Some years ago John Paul II suggested that St Thomas Aquinas (1225-1274) could rightly be called ‘doctor of humanity’. He is clearly a doctor of divinity the Pope said, but his greatness consists as much in what he says about the human as in what he says about God.
Aquinas is one of the foremost representatives of a Christian humanism that has always flourished in the Church. In his understanding of creation and of grace, he draws on the resources of philosophy as well as theology to re-think the terms in which biblical, Christian doctrine may be presented. He was able to develop a mysticism of creation itself, in which God is understood to be present not only in particular people, places, or experiences, but everywhere and always. As creator, God is mightily active ‘deep down things’, for if God were not constantly willing the world’s being, and empowering its activities, there would be nothing.

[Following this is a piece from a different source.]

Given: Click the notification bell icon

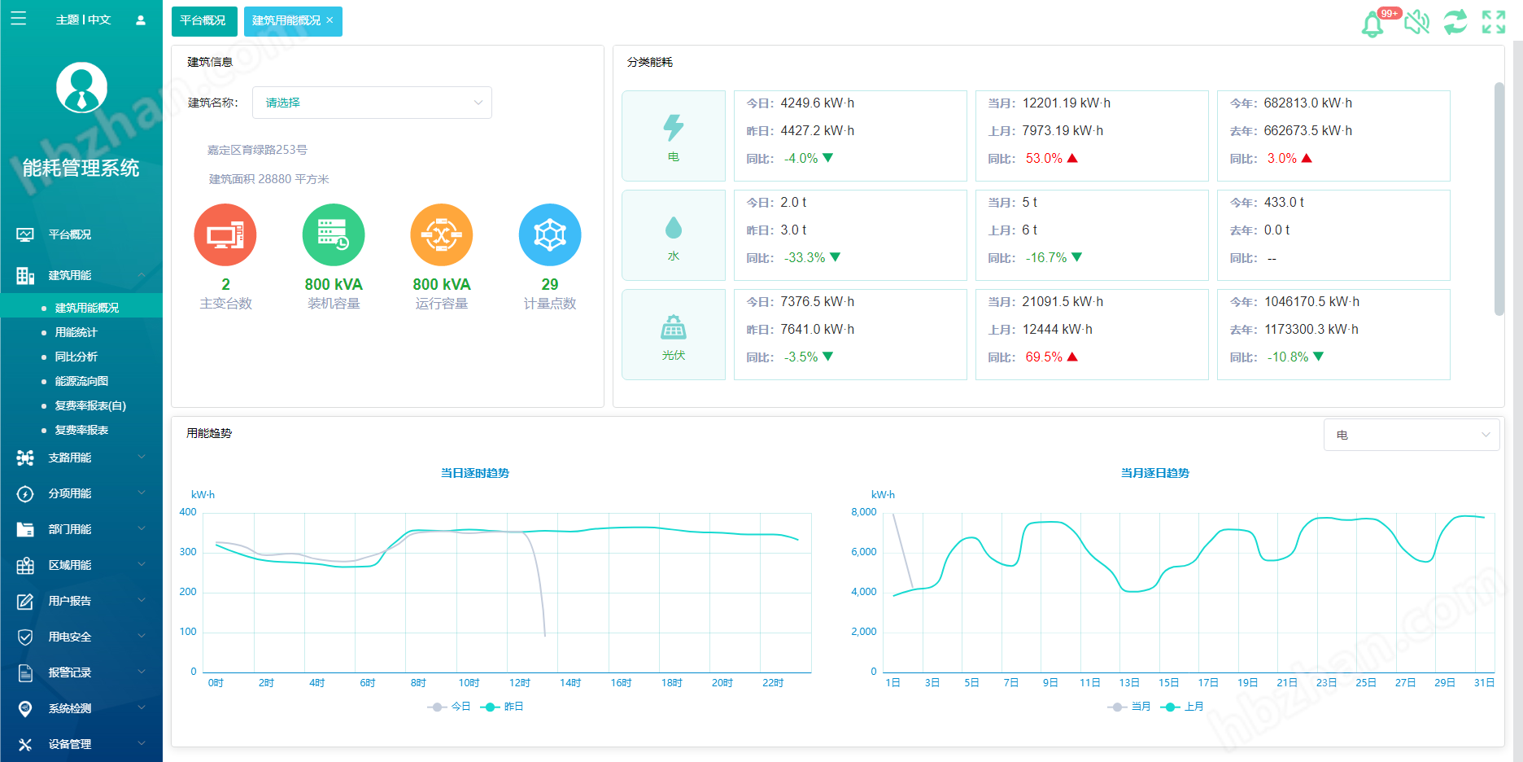Looking at the screenshot, I should tap(1372, 23).
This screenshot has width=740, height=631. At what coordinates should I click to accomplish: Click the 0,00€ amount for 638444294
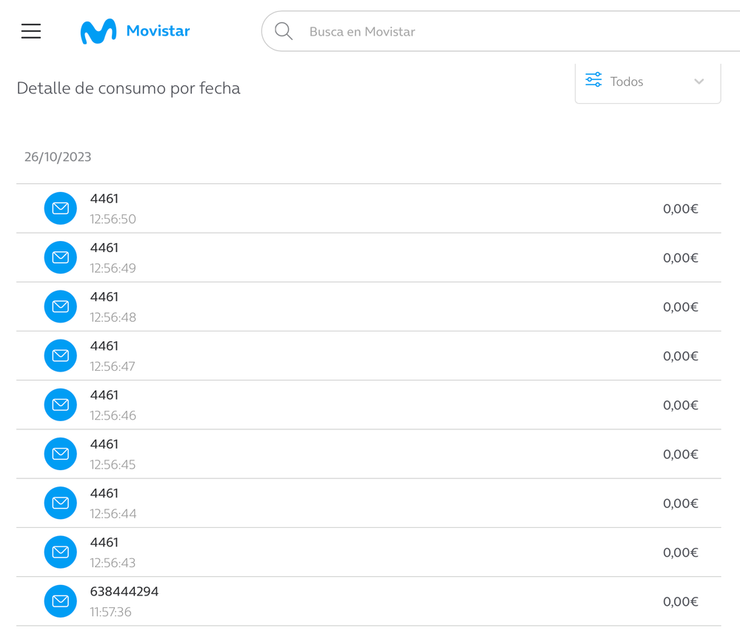click(x=680, y=602)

Creation itself then – the nature of things as we come to understand and appreciate them – is another book in which the mystery of God is intelligible to us, however dimly.
All creatures bear a trace of their Maker but humans are created in God’s ‘image and likeness’. This is seen, St Thomas says, in our intelligence, in our moral responsibility, and in our creativity. As ‘participants in providence’ we are God’s partners in the unfolding of the world’s history. No longer merely servants, we are brought into friendship with God through Christ and the Holy Spirit.
St Thomas is very much a saint for our times. Secular humanism fears that God is a threat to humanity, that men and women cannot be truly free until they shake off God. Christian humanism knows that the truth is directly contrary to this: Christ, who is the head of humanity, leads it towards its flourishing, not towards its destruction. Christ is our way to maturity, St Thomas says, the love-breathing Word from God who finally introduces us to ourselves.
St Thomas Aquinas was an intellectual. His business was texts and translations, arguments and ideas. He shows us that holiness is also about the mind. He shows us that ‘mystery’, far from bringing thinking to an end, invites it to continue forever. He teaches us that it is in the light of God’s wisdom, as it is in the heat of God’s love, that human beings come to their full flourishing.